Pet Chickens

May 16, 2011


Oyster Cracker

I think how you view things in the world as an adult stems mostly from what you are taught as a child.  The debate goes on as to whether chickens can be pets.  Many people who have never owned or met a chicken view them strictly as livestock.  Livestock chickens are kept as long as they have a purpose, such as laying eggs.  Once their purpose is over, often they are culled and removed from the flock ending up on a dinner plate or in a compost pile.

As a child, I was always taught to be kind to everything, be compassionate and empathize for those worse off than you, including animals.  I think it is pretty safe to say that although our chickens can be viewed as livestock, they are our pets.  Which leads me to another question that I get asked a lot.  “Do chickens make good pets?”  I believe they do.

I have almost had my flock for almost a year and I can tell you that as a human species in general, we definitely have not given chickens enough credit, and I’m sure even other types of livestock for that matter.  Mind you, I speak from my observations.  I can draw no scientific conclusions.  However, I tell you my own experiences.

Chickens are capable and do experience emotions.  I have seen fear, love, happiness and sadness.  I have felt them shake as nervous chihuahuas do.  I have seen love and camaraderie. My two buff Orpingtons are inseparable.  When one is missing for any extended length of time, the other calls out repeatedly in a very loud distressed voice.  They are best friends.  They are capable of being happy when new treats arrive and when I come to visit them. I see them saddened and confused when a flock member is no longer present.  I also see them sharing treats with one another, showing each other a great deal of consideration.

Chicken mothers share love and are incredibly intelligent when it comes to knowing exactly what to do.  Yes, some of it is most likely purely instinct.  They could just sit on the eggs and let them incubate.  Instead, they roll the eggs very gently and cautiously.  They talk to their eggs.  They know to be careful of the baby chicks.  They keep them warm and teach them how to survive.  The mother hen sacrifices her own needs for the sake of her babies.  It is not unusual that hens can loose a good amount of their body weight while being broody.

Just like in every family, every chicken plays a role in the pecking order that they have created amongst themselves.  It does not take long if you really take the time to sit and watch your chickens.  You will find that they all know their individual duties and responsibilities.

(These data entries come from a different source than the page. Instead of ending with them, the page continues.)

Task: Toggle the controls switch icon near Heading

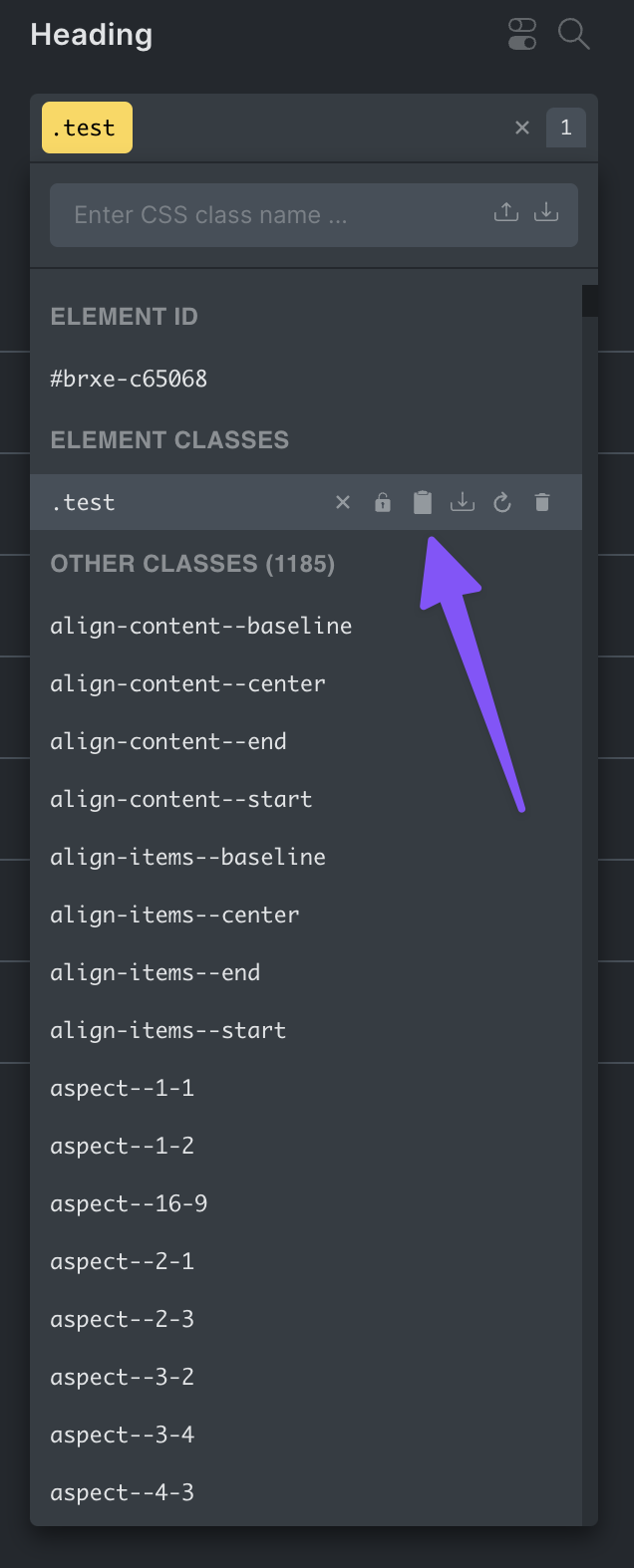Action: (522, 34)
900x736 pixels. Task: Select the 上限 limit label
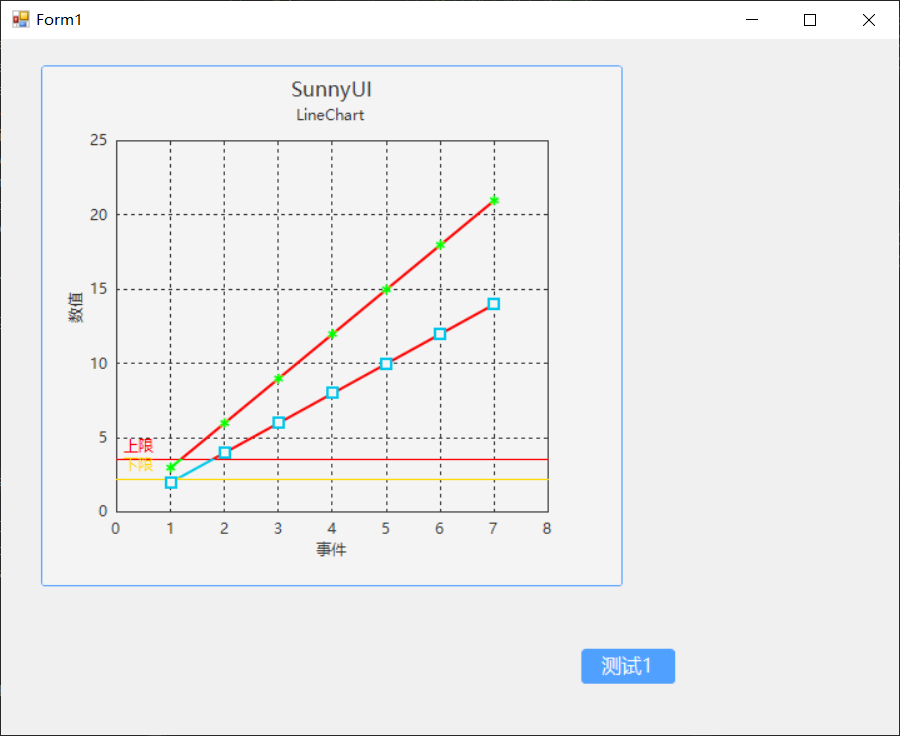137,445
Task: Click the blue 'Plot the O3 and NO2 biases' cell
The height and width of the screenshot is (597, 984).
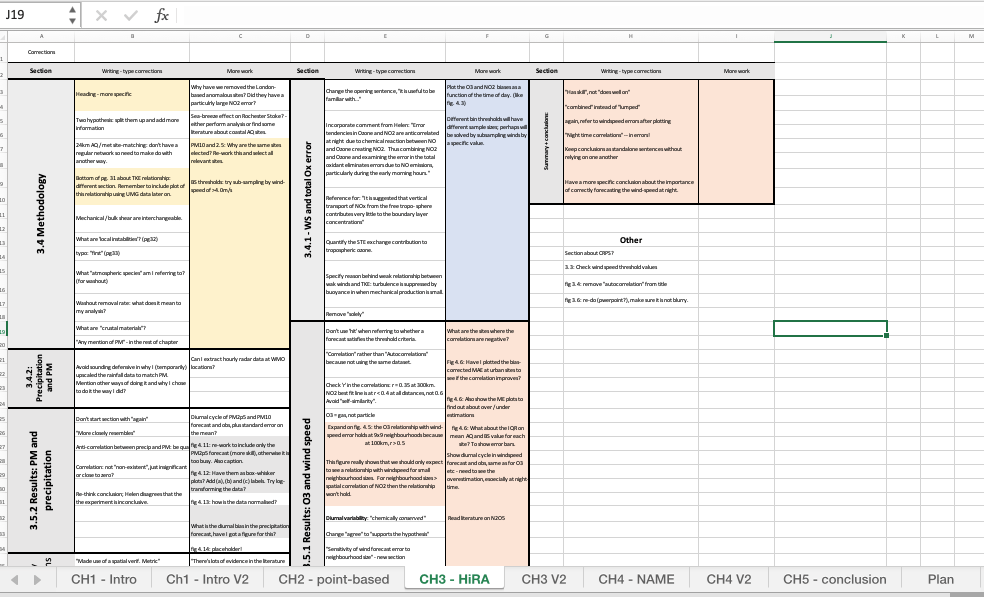Action: tap(487, 200)
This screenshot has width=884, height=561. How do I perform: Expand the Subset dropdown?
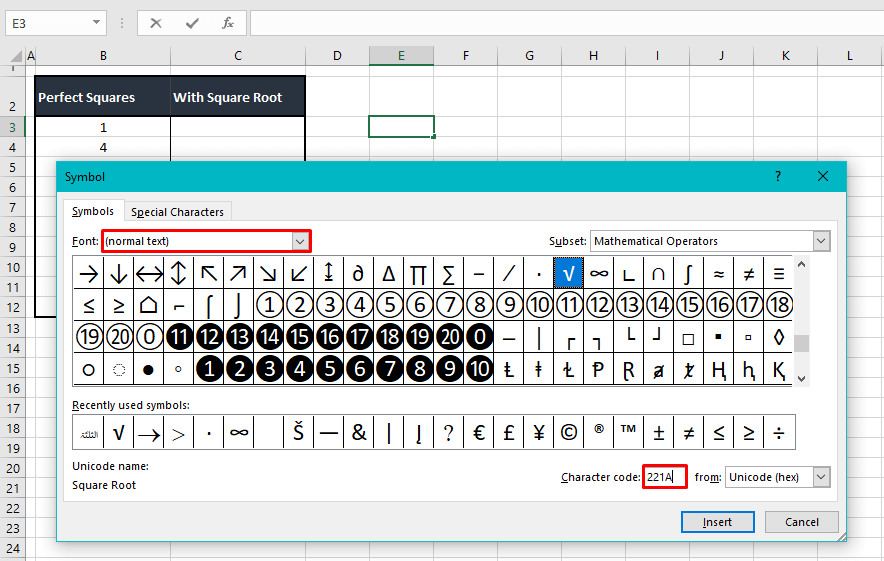821,241
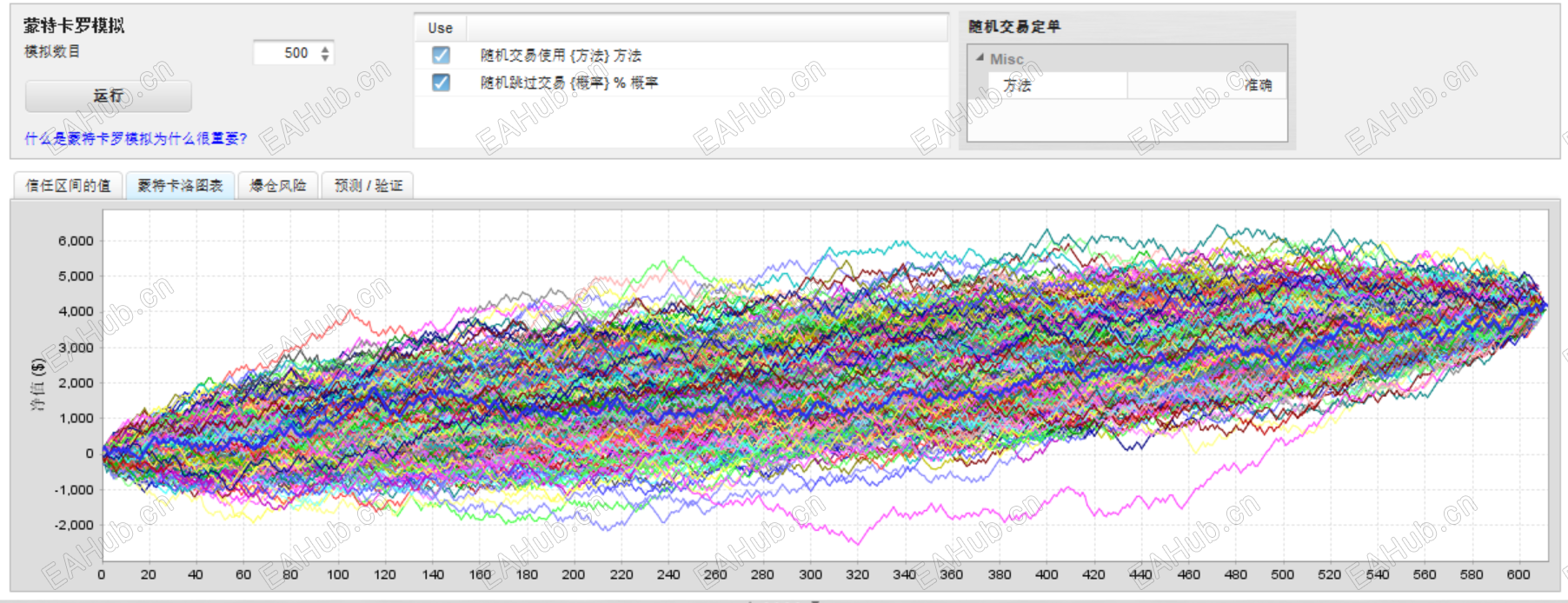Click the 随机交易定单 panel title

click(1014, 27)
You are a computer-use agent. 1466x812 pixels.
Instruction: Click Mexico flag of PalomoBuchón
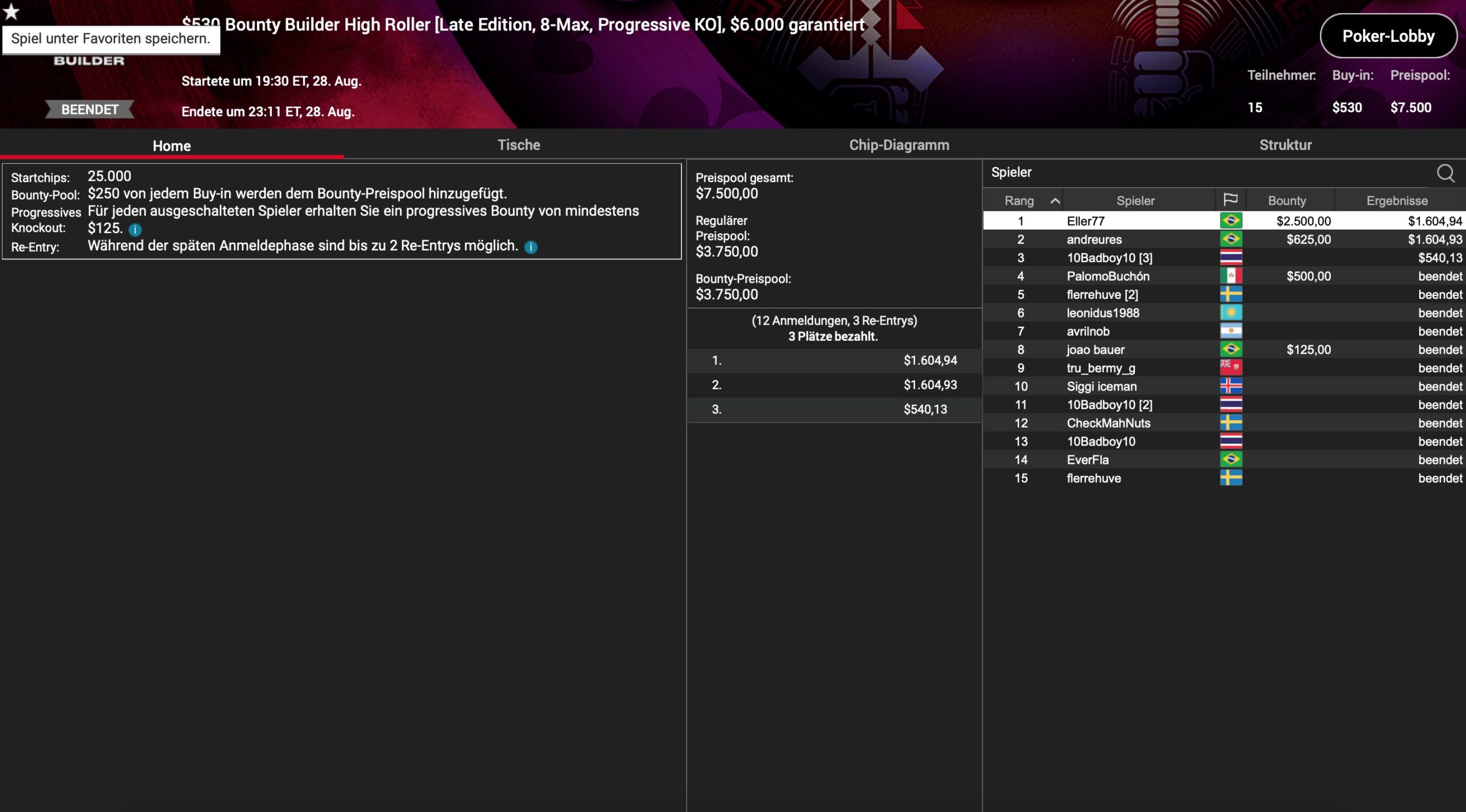[x=1231, y=276]
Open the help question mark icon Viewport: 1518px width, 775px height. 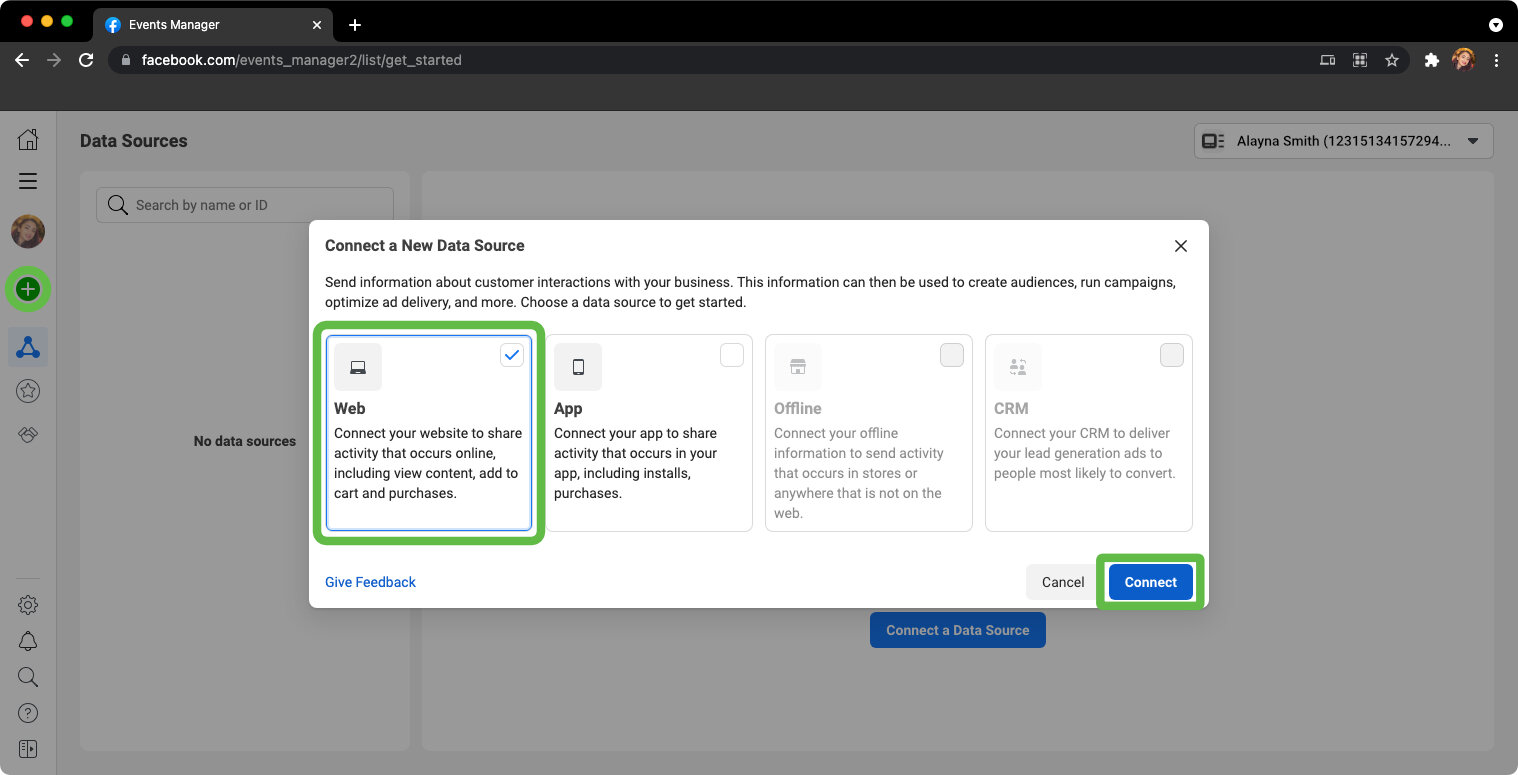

Every chicken in our flock appreciates me.  Some are friendlier than others and some just love me to pieces.  I don’t think that anything such as pets vs. livestock can ever fall into such black and white categories.  If you ask me, I like to live my life in the gray.

Oyster Cracker loves love.

And what’s not to love? There’s something intrinsically happy about a chicken. The name: a little hiccup in the mouth. The shape: a jaunty upswing of feathers, a grin. The ceaseless bobbing, scratching, pecking. It’s nearly impossible to feel melancholy in the company of chickens. They are a balm for the weary urban soul.–Elizabeth Giddens, New York Times Writer

I’m happy to call my chickens pets.



Photo Credit: 4JPhotography


Author/Blogger/Freelancer-Sharing adventures with backyard chickens, beekeeping, gardening, crafting, cooking and more.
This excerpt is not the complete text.